(Source data begins)

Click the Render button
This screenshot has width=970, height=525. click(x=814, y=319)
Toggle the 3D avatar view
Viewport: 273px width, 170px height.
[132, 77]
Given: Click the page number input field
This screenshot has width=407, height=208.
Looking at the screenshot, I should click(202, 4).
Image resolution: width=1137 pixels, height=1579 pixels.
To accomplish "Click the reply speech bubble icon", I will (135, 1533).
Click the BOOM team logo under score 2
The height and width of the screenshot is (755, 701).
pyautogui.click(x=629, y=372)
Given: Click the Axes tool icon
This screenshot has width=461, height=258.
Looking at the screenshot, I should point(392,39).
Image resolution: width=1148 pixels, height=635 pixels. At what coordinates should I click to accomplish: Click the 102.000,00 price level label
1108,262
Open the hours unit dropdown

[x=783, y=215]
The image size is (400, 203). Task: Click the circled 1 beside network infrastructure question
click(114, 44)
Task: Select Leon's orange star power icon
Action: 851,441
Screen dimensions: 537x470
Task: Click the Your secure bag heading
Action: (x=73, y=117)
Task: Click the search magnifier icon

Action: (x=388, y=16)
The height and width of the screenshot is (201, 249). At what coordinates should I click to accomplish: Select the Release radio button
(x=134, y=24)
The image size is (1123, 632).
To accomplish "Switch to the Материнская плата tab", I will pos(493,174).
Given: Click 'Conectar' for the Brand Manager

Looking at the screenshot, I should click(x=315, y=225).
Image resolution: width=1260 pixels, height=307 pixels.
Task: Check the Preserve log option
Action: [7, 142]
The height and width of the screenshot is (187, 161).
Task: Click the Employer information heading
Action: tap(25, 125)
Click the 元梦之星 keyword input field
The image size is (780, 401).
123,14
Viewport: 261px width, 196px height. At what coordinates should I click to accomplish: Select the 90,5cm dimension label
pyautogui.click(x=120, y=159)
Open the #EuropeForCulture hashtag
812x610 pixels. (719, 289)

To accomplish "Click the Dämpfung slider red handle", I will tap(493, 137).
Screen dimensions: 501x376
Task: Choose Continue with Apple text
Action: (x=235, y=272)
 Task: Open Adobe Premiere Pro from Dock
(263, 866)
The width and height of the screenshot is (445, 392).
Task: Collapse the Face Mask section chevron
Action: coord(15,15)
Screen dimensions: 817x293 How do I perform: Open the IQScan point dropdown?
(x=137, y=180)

(Source data ends)

Problem statement
Give back the opening line of the records above and every line after it, up to and including the one with "Image resolution: width=1137", unchanged.

Completed task
Click the Render button
This screenshot has width=970, height=525. click(x=814, y=319)
Toggle the 3D avatar view
Viewport: 273px width, 170px height.
[132, 77]
Given: Click the page number input field
This screenshot has width=407, height=208.
Looking at the screenshot, I should click(202, 4).
Image resolution: width=1137 pixels, height=1579 pixels.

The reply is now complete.